**What this task involves**
This task calls for copying every line in the data below that contains the word "computer".

**Available data**
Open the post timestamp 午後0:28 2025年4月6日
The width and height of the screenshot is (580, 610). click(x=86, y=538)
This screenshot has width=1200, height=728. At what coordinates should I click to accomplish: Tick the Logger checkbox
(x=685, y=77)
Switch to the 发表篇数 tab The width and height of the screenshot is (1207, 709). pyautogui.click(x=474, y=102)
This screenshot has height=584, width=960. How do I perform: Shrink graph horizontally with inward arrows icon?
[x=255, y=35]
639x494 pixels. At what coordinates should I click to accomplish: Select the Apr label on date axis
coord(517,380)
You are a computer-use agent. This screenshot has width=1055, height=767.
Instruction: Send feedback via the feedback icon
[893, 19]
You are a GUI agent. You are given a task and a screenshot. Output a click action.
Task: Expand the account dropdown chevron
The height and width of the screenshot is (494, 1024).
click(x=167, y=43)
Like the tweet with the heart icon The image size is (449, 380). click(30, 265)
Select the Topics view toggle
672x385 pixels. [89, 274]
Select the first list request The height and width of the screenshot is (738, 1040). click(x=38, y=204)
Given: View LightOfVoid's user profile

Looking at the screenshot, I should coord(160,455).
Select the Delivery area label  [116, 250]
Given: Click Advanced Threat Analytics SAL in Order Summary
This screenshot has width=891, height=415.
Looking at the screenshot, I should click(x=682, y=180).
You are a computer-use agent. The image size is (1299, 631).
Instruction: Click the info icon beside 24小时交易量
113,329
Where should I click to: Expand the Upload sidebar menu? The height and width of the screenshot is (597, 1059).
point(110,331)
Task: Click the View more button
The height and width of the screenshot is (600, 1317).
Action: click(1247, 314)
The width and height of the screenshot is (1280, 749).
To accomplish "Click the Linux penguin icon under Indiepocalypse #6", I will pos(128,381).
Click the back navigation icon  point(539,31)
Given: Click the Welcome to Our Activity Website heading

**Task response**
You are a computer-use agent. This screenshot has width=1055, height=767.
You are a computer-use agent. The image size is (1299, 631).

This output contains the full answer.